A group of three UWA McCusker Centre for Citizenship students have created resources to assist WA lawyers manage vicarious trauma.

The resources are the product of the students working alongside industry partners from Law Access over the summer as part of a unique study unit at UWA, Approaches to Wicked Problems, which aims to tackle complex problems in the community.

Vicarious trauma, or secondary traumatic stress, can be experienced by professionals when working with survivors of trauma, causing a ripple effect that can impact their work, their wellbeing and their relationships.

Krystal Soo, a Bachelor of Psychological Science student who worked on the project, said that the resource aimed to address an often unmet need in the legal profession.
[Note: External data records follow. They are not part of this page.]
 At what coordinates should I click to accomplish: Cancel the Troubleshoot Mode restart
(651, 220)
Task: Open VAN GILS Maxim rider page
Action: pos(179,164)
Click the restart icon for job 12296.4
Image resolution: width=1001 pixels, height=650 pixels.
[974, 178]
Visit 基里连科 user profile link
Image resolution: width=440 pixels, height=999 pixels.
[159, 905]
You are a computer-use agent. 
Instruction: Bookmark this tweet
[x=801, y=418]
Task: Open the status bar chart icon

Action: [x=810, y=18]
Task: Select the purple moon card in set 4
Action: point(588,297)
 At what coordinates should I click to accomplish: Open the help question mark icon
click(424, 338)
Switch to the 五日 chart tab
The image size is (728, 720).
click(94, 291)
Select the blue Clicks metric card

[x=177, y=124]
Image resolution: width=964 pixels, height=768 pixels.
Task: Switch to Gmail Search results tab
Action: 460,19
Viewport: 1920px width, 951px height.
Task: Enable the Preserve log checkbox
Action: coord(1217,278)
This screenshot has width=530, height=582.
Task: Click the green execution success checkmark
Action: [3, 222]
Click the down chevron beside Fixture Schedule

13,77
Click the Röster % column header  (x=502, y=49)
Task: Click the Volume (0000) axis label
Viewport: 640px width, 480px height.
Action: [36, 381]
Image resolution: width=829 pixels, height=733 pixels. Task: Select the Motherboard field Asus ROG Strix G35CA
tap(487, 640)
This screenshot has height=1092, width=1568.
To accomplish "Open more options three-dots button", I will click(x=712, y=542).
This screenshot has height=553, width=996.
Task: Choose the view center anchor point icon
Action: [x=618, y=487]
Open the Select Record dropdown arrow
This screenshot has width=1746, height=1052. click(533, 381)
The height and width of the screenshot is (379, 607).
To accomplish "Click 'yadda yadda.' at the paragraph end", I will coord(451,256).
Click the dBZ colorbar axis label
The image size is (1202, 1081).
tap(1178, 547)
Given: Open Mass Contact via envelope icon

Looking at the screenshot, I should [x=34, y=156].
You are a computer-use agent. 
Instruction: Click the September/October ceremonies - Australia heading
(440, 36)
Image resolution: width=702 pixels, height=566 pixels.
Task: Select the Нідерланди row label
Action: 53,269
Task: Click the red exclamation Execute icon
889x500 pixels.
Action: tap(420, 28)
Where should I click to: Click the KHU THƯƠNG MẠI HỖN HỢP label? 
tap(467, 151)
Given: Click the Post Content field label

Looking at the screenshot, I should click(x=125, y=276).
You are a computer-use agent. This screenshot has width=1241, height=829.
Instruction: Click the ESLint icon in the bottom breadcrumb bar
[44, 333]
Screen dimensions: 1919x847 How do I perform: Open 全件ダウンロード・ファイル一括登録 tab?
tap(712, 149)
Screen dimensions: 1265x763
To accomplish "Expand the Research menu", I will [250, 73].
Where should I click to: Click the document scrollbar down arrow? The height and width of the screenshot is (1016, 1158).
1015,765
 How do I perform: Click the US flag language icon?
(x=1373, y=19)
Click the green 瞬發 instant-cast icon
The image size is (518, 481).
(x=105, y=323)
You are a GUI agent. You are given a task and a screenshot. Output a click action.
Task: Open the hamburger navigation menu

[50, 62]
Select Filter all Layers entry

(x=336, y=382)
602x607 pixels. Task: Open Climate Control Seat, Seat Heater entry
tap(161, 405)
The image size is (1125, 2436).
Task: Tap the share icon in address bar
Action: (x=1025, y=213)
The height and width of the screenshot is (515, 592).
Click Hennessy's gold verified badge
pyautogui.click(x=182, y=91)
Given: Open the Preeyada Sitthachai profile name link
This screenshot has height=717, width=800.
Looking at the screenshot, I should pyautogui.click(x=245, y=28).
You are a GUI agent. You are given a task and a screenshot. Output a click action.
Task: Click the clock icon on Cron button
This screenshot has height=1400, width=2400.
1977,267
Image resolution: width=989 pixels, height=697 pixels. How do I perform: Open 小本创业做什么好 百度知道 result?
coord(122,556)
“Those in traditionally ‘caring’ professions receive relevant training to manage vicarious trauma, but the same support is not there for many legal professionals,

“For lawyers, the cumulative effect of vicarious trauma poses an additional challenge on top of competitive work environments,” she said.

“Lawyers are not impenetrable beings – while they can empower clients with complex trauma, lawyers must endure the effects of highly distressing materials when representing their clients,

“Our team, Jennifer Sanderson, Linh Tran and myself, hope that even if this is a small chip at a wider systemic issue, this self-care booklet can encourage trauma-informed practice, self-awareness and help-seeking by legal professionals,” Krystal said.

Over the course of the summer unit, the group worked with Law Access to fully explore the problem of vicarious trauma and produce the resource.

The self-care booklet created by the group contains accessible information about vicarious trauma in the context of legal practice, simple tools for self-assessment and self-care, and comprehensive information on further support and resources that are available for lawyers.

The resource is now freely accessible via Law Access’ website, where it will complement other resources on trauma-informed practice.

Law Access’ CEO, Alana Dowley, said she was delighted with the project outcome.

“The students we connect with through the McCusker Centre for Citizenship continue to be an indispensable resource. They offer fantastic energy, modern insights, and an array of talents that they apply to our real-work problems to create innovative and practical solutions,” she said.

“The students produced a thoroughly researched and professionally designed booklet that will become a go-to resource for Community Law Centres and pro bono lawyers, on vicarious trauma and self-care: Trauma-informed practice - Law Access Western Australia

This year, 15 students addressed the theme of workplace respect, inclusion and diversity and tackled several projects as a part of the unit.